Alpha Epsilon Pi Fraternity (AEPi) launched its Toronto Alumni Club at a brunch on June 20. The inaugural event coincided with the 25th anniversary of the fraternity in Ontario.

Alpha Epsilon Pi Fraternity alumni meet at an AEPi brunch. At top is Andrew Farberman, an alumni from the University of Ottawa and Neil Grunberg, an alumni from McGill University, with daughter Rory. [Cara Edell photo]

Alpha Epsilon Pi Fraternity (AEPi) launched its Toronto Alumni Club at a brunch on June 20. The inaugural event coincided with the 25th anniversary of the fraternity in Ontario.

Alpha Epsilon Pi Fraternity alumni meet at an AEPi brunch. At top is Andrew Farberman, an alumni from the University of Ottawa and Neil Grunberg, an alumni from McGill University, with daughter Rory. [Cara Edell photo]

Since opening at the University of Western Ontario in 1985, AEPi has grown to become Canada’s largest fraternity.

With more than 400 active members at campuses across the country and an alumni base approaching the thousands, the inception of the Alumni Club will facilitate networking between members, while providing a support structure for current undergraduate chapters.

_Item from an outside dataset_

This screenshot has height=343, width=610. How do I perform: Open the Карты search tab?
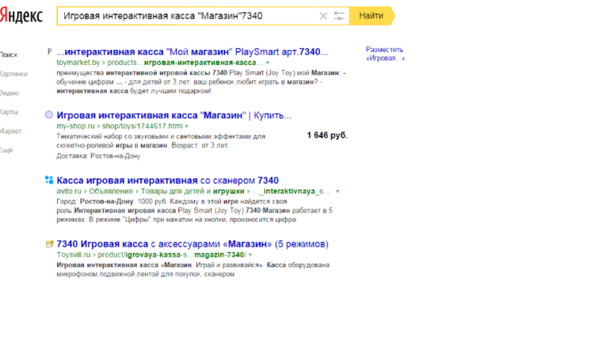[10, 112]
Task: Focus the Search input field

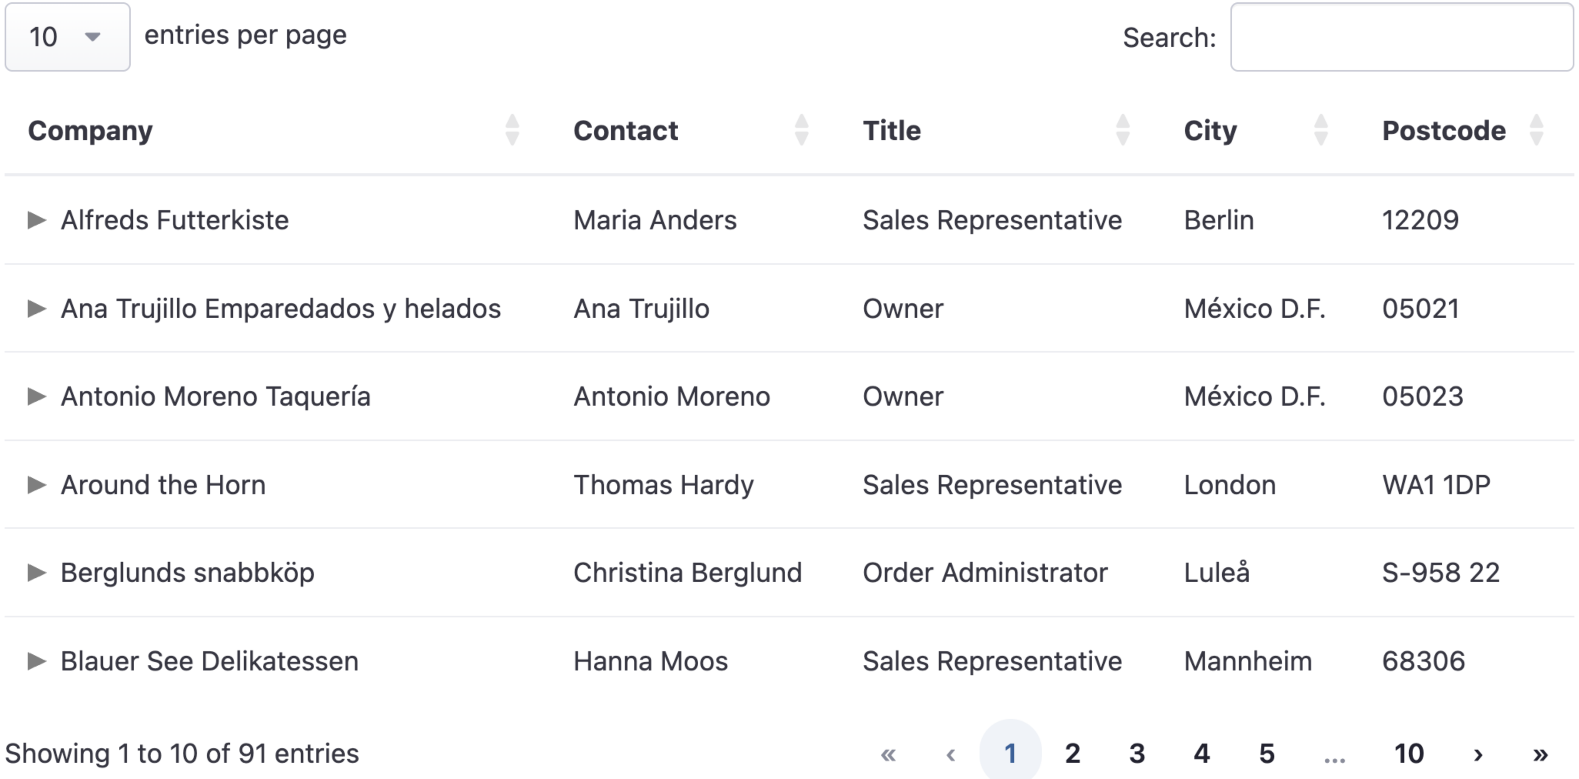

“Sunday’s brunch was an amazing success, with over 60 alumni attending, and on Father’s Day no less,” said Noam Berlin, an AEPi alumni from McMaster University who helped organize the event. “It marks the largest start of an Alumni Club in AEPi’s 97-year history.”

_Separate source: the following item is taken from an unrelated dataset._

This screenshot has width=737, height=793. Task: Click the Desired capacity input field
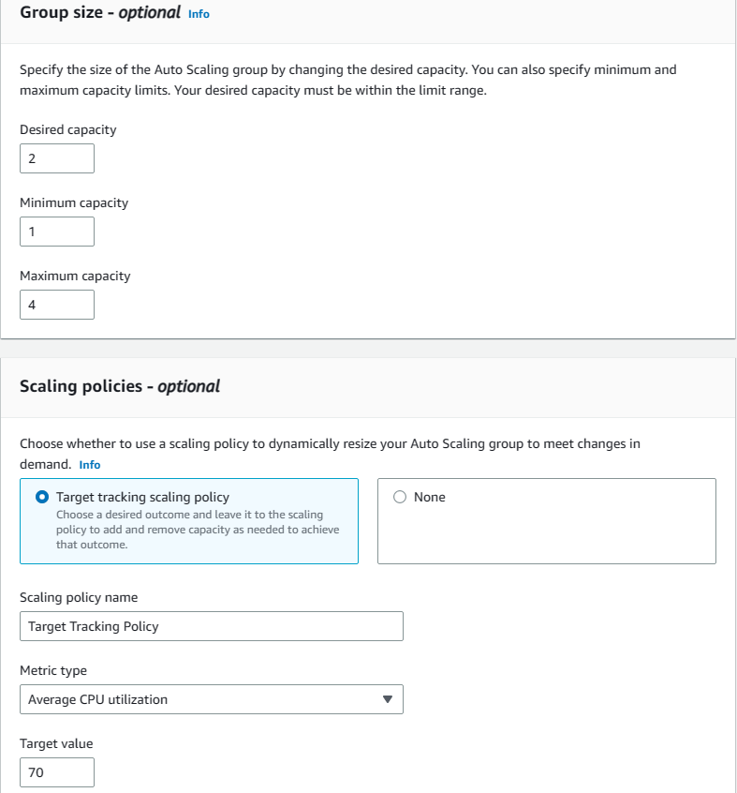tap(57, 158)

A short program during the brunch included messages from representatives of the Canadian AEPi chapters, as well as a raffle of prizes donated by esteemed alumni. AEPi’s executive director, Andrew Borans, along with international president, Mark Schiff and Supreme Exchequer Larry Leider, were present to officially start up the club.

Open to any alumni of any AEPi chapter, the club will provide social and business networking opportunities, engage in international philanthropies and help undergraduate chapters in the surrounding area.

It will also be an opportunity to reconnect with old friends, make new ones and get involved in the creation of the first AEPi Alumni Network in Canada.

“The Alumni Club will provide a job and mentor bank for the undergraduates who will soon be looking for jobs and a network for current alumni to exchange information on jobs as well share information on Jewish life, family life, community events and travel,” said Borans.

In addition to uniting alumni members, the brunch commemorated the fraternity’s first ever large-scale collaboration with UJA Federation of Greater Toronto. In a short ceremony during the brunch, Borans and Schiff presented federation officials with a cheque for over $12,000 to go towards the organization’s fundraising campaign for the federation’s Walk With Israel.

“Our mandate as a Jewish organization is to develop leaders for our community,” said Berlin. “AEPi has become a unique outlet to engage the best and brightest Jewish leaders on university campuses.”

While the Toronto Alumni Club was being created, Berlin said, a small group of undergraduates and alumni led by Joshua Rosen, Jesse Cohen and Aryeh Sand from the University of Toronto chapter, found another avenue for the leadership skills they had learned in the fraternity.

“Since AEPi has historically been a strong supporter of many local and Israeli causes, Walk With Israel struck us as a unique opportunity to fuse two of our main focuses into a large event that will help us strengthen ties with the Jewish community.”

Like B’nai Brith, Chabad, Gift of Life and Hillel, Borans said, Federation is one of AEPi’s partner agencies.

Borans said AEPi has “incredible Canadian alumni,” including former Liberal MP Herb Gray; two of Israel’s Canadian ambassadors, Hiam Divon and Alan Baker; as well as the immediate past president of B’nai Brith International, Moishe Smith.

For Berlin, being an AEPi alumni  “means you’re a strong, passionate Jewish adult that is able to lead both Jewish and secular communities to greater things. The sense of dedication felt [at the brunch] was something I always spoke of, and seeing it with my own eyes was truly fulfilling.”